Waynápaq Taki (Canto del Adolescente) op. 13
Compositor: Eduardo Alonso-Crespo
Texto basado en el poema Waynápaq Taki de William Hurtado de Mendoza.
Madrigal para Coro mixto SATB con divisi. (6 min.)
Nota del Autor:
El nacimiento de Waynápaq Taki obedeció a un encargo del director venezolano Felipe Izcaray de componer una obra para un coro de excelencia, el World Youth Choir, el Coro Mundial de Jóvenes, en el año 2001. Comenzaron entonces a jugar las eternas ideas de juventud y adolescencia como marco mental adecuado para la meta, a lo que se sumó la intención de acercar al escenario mundial aspectos concretos de la cultura andina, con su indudable encanto y misterio. La adolescencia siempre fue motivo de interés de los compositores, sea por su frescura y desorden o por su fuerza e impulso natural (el Canto del Adolescente de Stockhausen y la Danza de las Adolescentes de Stravinsky son sólo dos ejemplos famosos). En este caso preferí emplear la idea del pasaje de la juventud a la adultez como una metáfora sobre el surgimiento de una cultura desde la oscuridad de los tiempos hasta el brillo imperial del apogeo. Finalmente, otra premisa conceptual vino a poner en marcha la obra y esta fue la intención de vincular al Joven genérico con un arcaico Prometeo andino, en el que la fuerza de voluntad, el empuje y el coraje benefician a todos, aún a riesgo de irritar a los dioses.

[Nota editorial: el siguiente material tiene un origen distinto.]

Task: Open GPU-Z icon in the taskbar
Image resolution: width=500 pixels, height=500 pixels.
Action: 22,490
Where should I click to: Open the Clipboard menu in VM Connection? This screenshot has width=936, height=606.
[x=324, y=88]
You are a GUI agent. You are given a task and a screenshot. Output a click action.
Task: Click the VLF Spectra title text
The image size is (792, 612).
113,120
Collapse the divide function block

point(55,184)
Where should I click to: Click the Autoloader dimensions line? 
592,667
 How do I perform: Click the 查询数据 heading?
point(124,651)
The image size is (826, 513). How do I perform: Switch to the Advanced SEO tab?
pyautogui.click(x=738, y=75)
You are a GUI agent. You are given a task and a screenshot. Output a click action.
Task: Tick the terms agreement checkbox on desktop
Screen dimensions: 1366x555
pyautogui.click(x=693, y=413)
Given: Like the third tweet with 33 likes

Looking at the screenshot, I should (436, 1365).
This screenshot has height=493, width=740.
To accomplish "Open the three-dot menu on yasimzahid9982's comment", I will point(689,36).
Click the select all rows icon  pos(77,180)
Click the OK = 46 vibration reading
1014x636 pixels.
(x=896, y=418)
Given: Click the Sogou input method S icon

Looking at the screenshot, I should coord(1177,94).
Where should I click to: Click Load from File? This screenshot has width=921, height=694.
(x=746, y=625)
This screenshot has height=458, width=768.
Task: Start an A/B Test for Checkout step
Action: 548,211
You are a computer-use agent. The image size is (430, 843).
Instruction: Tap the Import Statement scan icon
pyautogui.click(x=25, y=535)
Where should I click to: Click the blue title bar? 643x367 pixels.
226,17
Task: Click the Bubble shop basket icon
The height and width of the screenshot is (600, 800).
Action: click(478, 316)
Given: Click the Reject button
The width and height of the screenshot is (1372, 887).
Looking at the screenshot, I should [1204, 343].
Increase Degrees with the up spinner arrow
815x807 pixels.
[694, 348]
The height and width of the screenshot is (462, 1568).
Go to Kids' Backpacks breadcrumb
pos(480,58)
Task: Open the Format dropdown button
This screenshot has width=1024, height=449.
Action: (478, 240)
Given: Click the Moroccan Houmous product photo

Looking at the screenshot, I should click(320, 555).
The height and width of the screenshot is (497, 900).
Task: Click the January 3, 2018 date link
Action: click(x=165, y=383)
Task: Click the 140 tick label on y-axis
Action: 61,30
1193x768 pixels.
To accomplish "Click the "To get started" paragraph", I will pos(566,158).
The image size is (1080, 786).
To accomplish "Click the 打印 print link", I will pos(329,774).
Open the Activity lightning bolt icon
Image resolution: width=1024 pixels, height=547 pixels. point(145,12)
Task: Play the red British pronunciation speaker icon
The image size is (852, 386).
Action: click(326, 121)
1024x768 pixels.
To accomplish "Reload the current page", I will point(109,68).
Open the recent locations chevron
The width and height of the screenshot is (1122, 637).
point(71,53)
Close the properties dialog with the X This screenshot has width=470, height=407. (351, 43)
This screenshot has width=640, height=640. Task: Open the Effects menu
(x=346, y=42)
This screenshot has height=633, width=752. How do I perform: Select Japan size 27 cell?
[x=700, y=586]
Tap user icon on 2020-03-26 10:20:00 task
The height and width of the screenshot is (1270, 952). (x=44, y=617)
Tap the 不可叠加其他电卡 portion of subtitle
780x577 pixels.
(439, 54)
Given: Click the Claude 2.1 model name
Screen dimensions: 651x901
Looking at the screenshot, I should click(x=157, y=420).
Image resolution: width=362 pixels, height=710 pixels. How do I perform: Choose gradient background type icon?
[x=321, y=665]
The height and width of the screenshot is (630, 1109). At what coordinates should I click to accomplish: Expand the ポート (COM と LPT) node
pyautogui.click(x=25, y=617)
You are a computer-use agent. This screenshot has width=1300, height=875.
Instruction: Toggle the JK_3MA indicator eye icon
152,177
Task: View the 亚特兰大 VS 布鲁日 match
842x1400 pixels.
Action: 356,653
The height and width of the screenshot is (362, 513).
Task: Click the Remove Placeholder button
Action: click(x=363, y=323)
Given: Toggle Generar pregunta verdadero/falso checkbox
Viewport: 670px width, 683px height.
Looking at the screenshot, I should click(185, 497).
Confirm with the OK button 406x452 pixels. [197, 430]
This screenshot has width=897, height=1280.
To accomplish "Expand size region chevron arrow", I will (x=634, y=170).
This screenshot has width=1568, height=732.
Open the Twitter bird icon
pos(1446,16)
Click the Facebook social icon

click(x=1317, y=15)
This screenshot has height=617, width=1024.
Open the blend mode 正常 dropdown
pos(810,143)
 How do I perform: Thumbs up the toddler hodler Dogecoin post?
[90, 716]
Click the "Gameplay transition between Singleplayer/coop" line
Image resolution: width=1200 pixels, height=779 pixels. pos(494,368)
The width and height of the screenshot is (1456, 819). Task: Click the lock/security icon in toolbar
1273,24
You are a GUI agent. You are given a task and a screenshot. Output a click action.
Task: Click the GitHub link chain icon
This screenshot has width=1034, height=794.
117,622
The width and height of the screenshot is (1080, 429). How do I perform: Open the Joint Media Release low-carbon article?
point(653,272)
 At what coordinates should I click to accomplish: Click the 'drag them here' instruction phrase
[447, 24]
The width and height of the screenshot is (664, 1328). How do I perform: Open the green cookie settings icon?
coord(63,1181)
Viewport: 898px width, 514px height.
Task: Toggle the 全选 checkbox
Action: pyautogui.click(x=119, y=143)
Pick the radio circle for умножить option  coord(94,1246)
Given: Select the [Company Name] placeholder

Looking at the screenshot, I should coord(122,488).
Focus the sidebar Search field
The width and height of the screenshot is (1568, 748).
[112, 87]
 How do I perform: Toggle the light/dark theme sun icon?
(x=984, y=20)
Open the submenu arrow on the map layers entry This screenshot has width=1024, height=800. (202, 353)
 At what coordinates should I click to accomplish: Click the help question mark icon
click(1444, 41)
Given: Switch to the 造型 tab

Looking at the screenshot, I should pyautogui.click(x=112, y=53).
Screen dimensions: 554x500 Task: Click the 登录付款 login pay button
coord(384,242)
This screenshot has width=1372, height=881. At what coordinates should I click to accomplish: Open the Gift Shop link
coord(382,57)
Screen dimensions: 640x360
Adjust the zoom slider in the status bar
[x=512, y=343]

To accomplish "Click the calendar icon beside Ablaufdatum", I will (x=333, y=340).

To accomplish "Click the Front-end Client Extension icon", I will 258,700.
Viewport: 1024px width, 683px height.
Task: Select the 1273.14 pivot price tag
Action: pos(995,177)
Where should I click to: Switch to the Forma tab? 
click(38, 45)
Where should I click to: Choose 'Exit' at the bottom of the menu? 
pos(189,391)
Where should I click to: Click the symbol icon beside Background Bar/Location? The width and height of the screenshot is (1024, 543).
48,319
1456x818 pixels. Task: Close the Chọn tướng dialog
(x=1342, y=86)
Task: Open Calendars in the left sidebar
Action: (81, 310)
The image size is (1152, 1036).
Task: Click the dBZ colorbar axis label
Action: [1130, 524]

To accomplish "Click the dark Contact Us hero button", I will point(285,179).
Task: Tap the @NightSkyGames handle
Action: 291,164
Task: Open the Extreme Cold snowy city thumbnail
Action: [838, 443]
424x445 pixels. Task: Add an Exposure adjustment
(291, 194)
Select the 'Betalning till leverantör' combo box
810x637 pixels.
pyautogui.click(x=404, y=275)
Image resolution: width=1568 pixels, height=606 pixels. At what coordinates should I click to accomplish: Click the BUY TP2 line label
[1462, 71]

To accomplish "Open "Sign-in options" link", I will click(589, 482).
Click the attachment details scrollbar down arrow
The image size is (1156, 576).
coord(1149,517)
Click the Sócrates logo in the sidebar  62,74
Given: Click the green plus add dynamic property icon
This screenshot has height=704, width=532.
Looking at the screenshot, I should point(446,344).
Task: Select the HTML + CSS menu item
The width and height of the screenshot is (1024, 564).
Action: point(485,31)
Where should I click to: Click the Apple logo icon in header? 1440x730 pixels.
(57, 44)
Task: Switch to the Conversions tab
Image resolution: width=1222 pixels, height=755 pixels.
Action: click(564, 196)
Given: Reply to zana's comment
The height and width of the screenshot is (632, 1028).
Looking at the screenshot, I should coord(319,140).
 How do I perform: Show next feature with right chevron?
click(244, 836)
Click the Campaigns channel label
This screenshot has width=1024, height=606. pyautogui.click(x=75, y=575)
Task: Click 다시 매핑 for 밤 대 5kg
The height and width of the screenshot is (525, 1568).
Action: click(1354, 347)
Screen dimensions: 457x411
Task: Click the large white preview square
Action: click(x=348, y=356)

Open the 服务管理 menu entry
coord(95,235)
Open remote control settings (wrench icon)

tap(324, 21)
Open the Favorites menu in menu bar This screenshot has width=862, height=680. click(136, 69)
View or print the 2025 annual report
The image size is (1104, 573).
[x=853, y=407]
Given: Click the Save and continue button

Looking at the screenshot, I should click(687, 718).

Desde el punto de vista estructural, la obra tiene dos claras secciones. La primera, a modo de oscura procesión, dibuja un cuadro de profunda incertidumbre que paulatinamente adquiere claridad y brillo. Le sigue entonces una danza en 7/8 que en su continua expansión sirve a los fines de invocar transformación, crecimiento y evolución. La composición emplea una consistente polimodalidad pentatónica, es decir, el uso en superposición de los modos pentáfonos, lo que confiere cierta identidad arcaica a la música y, al mismo tiempo, un interés mayor para el oyente actual. El idioma empleado es el quechua, la lengua imperial de los incas, de amplia difusión en la región andina de América del Sur. En este sentido deseo expresar mi especial gratitud a la Lic. Katia Gibaja por su invalorable ayuda lingüística y, naturalmente, al autor del poema, el Prof. William Hurtado de Mendoza, por su generosa autorización para emplear su texto. La fotografía es de Quentin Pelletier.